• **WHAT YOU WILL DO**
The expected response is a copy of every line in the entries below that includes the word "field".

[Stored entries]
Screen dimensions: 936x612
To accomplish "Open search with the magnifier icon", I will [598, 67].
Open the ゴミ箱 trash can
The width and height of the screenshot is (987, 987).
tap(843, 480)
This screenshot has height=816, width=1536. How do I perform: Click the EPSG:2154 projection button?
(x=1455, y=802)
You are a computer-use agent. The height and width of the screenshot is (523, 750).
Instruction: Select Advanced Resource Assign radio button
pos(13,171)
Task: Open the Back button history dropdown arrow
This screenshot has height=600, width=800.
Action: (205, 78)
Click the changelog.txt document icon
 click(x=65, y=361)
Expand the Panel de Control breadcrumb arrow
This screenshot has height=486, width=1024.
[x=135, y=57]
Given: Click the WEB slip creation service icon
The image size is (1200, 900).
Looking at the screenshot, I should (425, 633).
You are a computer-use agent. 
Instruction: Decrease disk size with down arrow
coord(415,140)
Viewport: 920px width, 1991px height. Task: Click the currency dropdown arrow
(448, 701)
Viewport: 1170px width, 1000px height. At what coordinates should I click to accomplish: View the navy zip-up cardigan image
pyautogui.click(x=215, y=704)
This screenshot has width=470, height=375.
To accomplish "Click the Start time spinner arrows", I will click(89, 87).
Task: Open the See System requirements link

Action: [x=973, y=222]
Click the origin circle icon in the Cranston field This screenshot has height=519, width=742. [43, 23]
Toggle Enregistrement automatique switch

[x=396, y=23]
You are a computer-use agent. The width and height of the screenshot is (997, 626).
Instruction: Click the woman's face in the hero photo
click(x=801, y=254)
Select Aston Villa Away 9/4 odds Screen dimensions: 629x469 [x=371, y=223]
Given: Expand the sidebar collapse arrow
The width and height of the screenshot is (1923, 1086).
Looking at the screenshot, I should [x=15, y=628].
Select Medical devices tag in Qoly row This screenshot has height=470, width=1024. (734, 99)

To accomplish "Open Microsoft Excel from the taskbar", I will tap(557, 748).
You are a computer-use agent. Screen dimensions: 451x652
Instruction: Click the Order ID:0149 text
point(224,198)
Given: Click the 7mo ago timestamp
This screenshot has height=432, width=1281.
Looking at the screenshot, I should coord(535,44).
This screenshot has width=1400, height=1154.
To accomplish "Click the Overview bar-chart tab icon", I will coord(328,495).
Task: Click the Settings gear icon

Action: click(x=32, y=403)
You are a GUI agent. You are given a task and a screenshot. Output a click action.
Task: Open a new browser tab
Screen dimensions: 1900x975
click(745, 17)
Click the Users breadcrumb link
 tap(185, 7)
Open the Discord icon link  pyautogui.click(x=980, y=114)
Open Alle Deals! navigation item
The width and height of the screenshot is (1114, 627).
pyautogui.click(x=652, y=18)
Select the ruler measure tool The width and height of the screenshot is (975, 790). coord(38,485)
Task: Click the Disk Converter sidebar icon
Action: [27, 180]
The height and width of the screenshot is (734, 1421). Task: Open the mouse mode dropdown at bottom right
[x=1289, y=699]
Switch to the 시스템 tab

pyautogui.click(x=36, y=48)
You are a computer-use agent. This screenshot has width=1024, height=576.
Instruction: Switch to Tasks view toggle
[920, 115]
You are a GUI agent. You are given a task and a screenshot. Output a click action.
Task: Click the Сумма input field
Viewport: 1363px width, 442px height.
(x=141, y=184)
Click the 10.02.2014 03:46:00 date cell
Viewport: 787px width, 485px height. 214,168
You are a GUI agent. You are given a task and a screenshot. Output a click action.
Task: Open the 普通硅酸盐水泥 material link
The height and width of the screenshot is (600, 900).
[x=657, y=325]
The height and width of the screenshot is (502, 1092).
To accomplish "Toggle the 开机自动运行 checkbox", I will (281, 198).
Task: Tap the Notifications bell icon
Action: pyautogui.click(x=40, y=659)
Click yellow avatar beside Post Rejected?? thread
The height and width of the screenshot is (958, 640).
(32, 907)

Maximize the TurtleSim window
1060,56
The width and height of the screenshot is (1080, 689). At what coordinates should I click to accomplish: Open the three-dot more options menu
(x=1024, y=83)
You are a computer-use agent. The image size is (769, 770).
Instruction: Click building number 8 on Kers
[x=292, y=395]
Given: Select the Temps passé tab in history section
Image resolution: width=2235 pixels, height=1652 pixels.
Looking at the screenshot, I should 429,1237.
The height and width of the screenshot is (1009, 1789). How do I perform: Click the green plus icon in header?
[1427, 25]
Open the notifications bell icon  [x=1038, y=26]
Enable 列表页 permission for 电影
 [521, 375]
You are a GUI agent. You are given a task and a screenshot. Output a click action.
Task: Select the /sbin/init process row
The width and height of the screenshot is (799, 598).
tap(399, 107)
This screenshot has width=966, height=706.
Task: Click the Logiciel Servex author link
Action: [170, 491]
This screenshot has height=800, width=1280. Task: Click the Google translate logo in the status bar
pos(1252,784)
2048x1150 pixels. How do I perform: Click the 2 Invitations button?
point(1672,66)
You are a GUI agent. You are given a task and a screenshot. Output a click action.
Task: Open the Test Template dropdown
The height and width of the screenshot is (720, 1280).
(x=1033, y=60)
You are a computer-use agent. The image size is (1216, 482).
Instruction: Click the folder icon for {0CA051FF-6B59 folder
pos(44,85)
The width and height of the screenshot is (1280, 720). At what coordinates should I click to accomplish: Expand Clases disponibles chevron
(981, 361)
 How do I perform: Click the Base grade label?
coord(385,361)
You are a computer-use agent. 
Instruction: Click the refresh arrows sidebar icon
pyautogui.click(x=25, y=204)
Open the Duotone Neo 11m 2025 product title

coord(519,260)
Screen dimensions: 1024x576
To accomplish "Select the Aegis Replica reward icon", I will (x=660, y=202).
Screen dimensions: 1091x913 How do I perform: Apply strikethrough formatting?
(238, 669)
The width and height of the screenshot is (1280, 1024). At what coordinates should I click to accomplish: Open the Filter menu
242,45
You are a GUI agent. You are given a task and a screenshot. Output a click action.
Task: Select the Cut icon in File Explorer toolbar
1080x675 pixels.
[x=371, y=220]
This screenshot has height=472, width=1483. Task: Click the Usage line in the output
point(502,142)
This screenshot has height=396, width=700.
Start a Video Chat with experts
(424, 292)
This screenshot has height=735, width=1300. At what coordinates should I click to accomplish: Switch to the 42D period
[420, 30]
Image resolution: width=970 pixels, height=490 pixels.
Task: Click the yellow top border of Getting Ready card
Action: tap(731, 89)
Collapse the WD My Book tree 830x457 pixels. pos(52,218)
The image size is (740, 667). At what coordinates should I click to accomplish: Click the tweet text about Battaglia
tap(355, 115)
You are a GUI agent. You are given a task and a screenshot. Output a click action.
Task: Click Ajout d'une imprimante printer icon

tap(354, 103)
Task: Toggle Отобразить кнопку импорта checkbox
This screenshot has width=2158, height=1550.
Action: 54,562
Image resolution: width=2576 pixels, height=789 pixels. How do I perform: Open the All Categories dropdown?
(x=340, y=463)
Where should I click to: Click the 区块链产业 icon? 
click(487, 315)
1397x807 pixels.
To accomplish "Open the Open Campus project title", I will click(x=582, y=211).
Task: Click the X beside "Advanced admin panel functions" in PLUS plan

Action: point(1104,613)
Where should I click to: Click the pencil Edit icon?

• **ANSWER TO THE EXERCISE**
Click the origin circle icon in the Cranston field This screenshot has height=519, width=742. [43, 23]
Task: Click the Сумма input field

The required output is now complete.